# Engine knock & whistle under car



## slhaas (May 1, 2005)

I just brought home my '04 sentra and have noticed 2 noises. Fist is a knock/ping from the engine & exhaust after I shut off the car. Is this just cheap fuel from the dealer? Second is a slight whistle from under the car while running. Perhaps an exhaust leak?


----------



## Jarek (Mar 29, 2005)

slhaas said:


> I just brought home my '04 sentra and have noticed 2 noises. Fist is a knock/ping from the engine & exhaust after I shut off the car. Is this just cheap fuel from the dealer? Second is a slight whistle from under the car while running. Perhaps an exhaust leak?


cant be engine knock... cars brand new isnt it? plus its tuned for cheap gas (87 octane) says so in the user manual

The whistle you hear... is im not sure what, because i have a 1.8s (auto) bought it new off the lot... ive always heard it while driving.. not sure what it really is..but it has never caused a drivablitlity problem.. more than likely its the sucking action from the intake. you hear the whistle under hard acceleration? correct?


----------



## slhaas (May 1, 2005)

Jarek said:


> cant be engine knock... cars brand new isnt it? plus its tuned for cheap gas (87 octane) says so in the user manual
> 
> The whistle you hear... is im not sure what, because i have a 1.8s (auto) bought it new off the lot... ive always heard it while driving.. not sure what it really is..but it has never caused a drivablitlity problem.. more than likely its the sucking action from the intake. you hear the whistle under hard acceleration? correct?



Yes and no... the whislte is also evident when I am at idle, but more faint. The engine knocking sounds like the clicking of my older cars when I shut them off till they cool down. I went with the used '04 with 17,000 miles, so no, it's not brand new.


----------



## Zac (Mar 10, 2004)

The pinging is the heat shields retracting from the heat produced specefically from the cats as they get very hot, causing metal to expand and contract. It is noisy but harmless. Almost all Sentras have this.

The whistling sound is just the car; I would imagine it has to do with simple aerodynamics. If the whistle is while simply idling, I have also noticed this. Why? I could not tell you but I do not believe it has to do with an exhaust leak. If it is a leak, it is easy to tell by starting the car and placing your hand over the areas where the exhaust is connected. If you do this, 1) be sure the car is in park/ebrake jacked and preferably have someone in the car holding the brake and 2) do this when you are just starting the car to avoid the likelyhood of a burn.


----------



## slhaas (May 1, 2005)

Scroto Baggins said:


> The pinging is the heat shields retracting from the heat produced specefically from the cats as they get very hot, causing metal to expand and contract.

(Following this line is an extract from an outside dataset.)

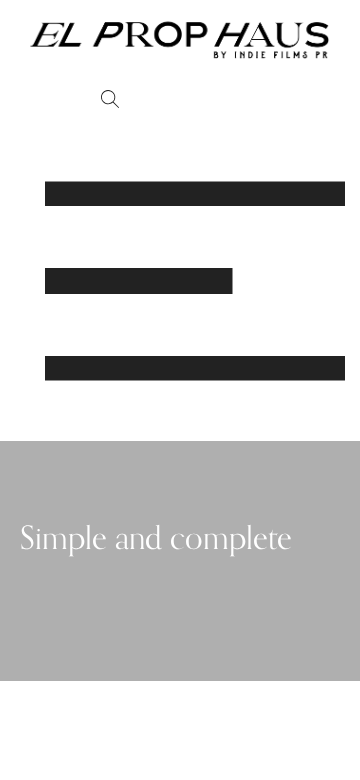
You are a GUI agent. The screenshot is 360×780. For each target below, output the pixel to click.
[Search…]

It is noisy but harmless. Almost all Sentras have this.
> 
> The whistling sound is just the car; I would imagine it has to do with simple aerodynamics. If the whistle is while simply idling, I have also noticed this. Why? I could not tell you but I do not believe it has to do with an exhaust leak. If it is a leak, it is easy to tell by starting the car and placing your hand over the areas where the exhaust is connected. If you do this, 1) be sure the car is in park/ebrake jacked and preferably have someone in the car holding the brake and 2) do this when you are just starting the car to avoid the likelyhood of a burn.



Thanks... will try. I just want to get all of the possible issues addressed while it's still under B2B warranty.


----------



## slhaas (May 1, 2005)

I checked it out and couldn't find any exhaust leak to explain the noise. I did seem to think it came from the rear of the car though. I also noticed, while parked with the engine running, that the noise did NOT change with RPM. It did, however, change when I rolled my window down (power windows) and kept the button depressed after the window was all the way down. If I would turn on headlights or something electrical, the noise would change slightly for just a moment, and then go back to the normal whistle.

On another note, I noticed that the transmission will not shift out of first as fast as I'd expect. The RPMs get high and then it kicks into 2nd... not hard, but not smooth. Is this just how the Sentra is? I have never had an auto before, so maybe I'm just not used to it yet. I also noticed that putting it into gear from park, especially the 1st time after it's been sitting, is a little hard. Not hard to do, but not really smooth either. Also normal?


----------



## crunchie (Apr 29, 2005)

The "whistling" might actually be high pitched "whinning". From your description, it looks like it's might be electrical noise. See if anything changes if you turn off all non-essential components (headlights, cabin light, radio, cigarrette lighter, etc...).


----------



## Zac (Mar 10, 2004)

There is truth to the auto being relatively rough shifting in our cars.


----------



## slhaas (May 1, 2005)

crunchie said:


> The "whistling" might actually be high pitched "whinning". From your description, it looks like it's might be electrical noise. See if anything changes if you turn off all non-essential components (headlights, cabin light, radio, cigarrette lighter, etc...).


That's what I'm gathering, but I hear it outside of the car, and it's louder under the car and to the rear. It isn't audible at all when I'm in the car unless I roll down the window and listen for it, but it does change when different electrical components are used... if only momentarily before going back to the otherwise standard pitch.


----------



## Jarek (Mar 29, 2005)

slhaas said:


> On another note, I noticed that the transmission will not shift out of first as fast as I'd expect. The RPMs get high and then it kicks into 2nd... not hard, but not smooth. Is this just how the Sentra is? I have never had an auto before, so maybe I'm just not used to it yet. I also noticed that putting it into gear from park, especially the 1st time after it's been sitting, is a little hard. Not hard to do, but not really smooth either. Also normal?





Scroto Baggins said:


> There is truth to the auto being relatively rough shifting in our cars.



I have a 04 1.8s Automatic... it is pretty rough... especially when the damn thing is cold... good grief! It gets better the more you drive... but yeah under hard acceleration especially going towards red line, not only is there a noticible kick back.. but some torque steer as well... it almost feels like manual with a some funky clutch feathering lol...


----------